De NEDC-testmethode (New European Driving Cycle) ligt hevig onder vuur, omdat de resultaten te veel afwijken van de werkelijkheid. Deze gestandaardiseerde laboratoriumtest is achterhaald en biedt te veel ruimte om de testresultaten veel gunstiger te laten uitkomen dan in de praktijk haalbaar is.

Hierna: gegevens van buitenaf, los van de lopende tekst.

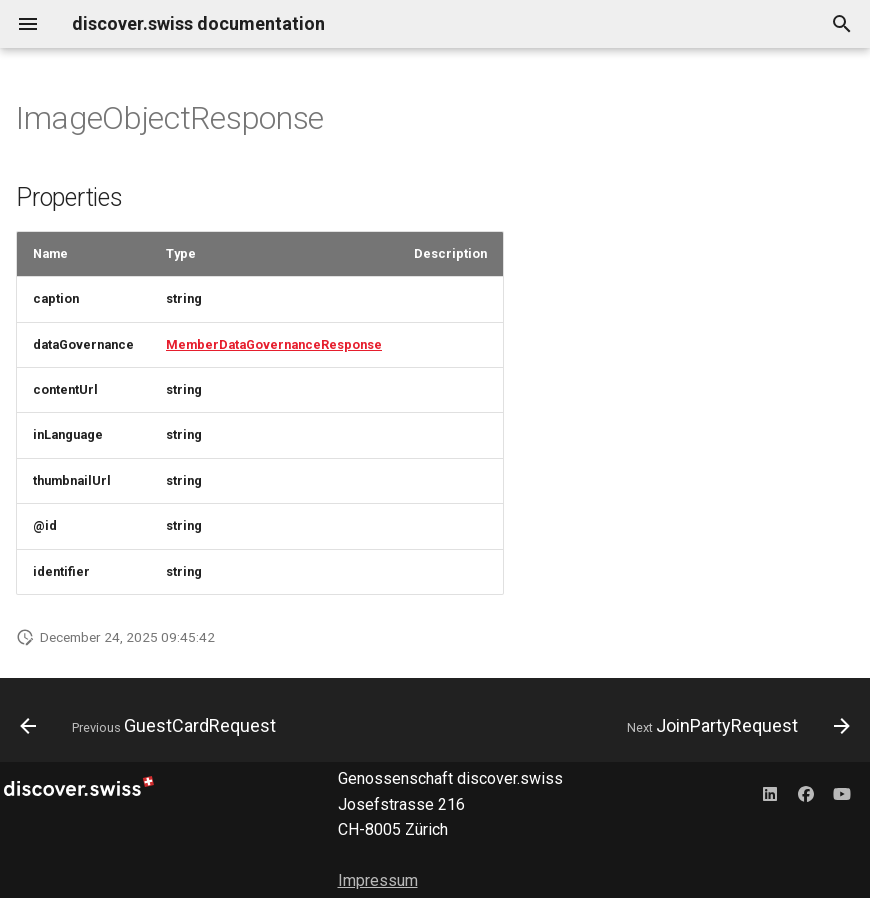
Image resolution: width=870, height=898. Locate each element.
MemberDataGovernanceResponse (274, 344)
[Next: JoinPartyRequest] (735, 726)
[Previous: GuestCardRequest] (151, 726)
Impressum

Sinds de invoering van gestandaardiseerde verbruiksmetingen in de jaren tachtig zijn auto’s niet alleen zuiniger, maar ook luxer en veiliger geworden. Moderne auto’s hebben steeds meer voorzieningen aan boord die de auto zwaarder maken en het verbruik nadelig beïnvloeden. Daarmee houdt de NEDC-test geen rekening. Daardoor is het verschil tussen theorie en praktijk steeds groter geworden.
Hoe wordt getest?
Het is en blijft onmogelijk om de vele variabelen die van invloed zijn op het verbruik van een auto geheel te vangen in een laboratorium. Ook bij de nieuwe WLTP-test zullen de meetresultaten afwijken van de praktijk, maar de metingen zijn wel nauwkeuriger.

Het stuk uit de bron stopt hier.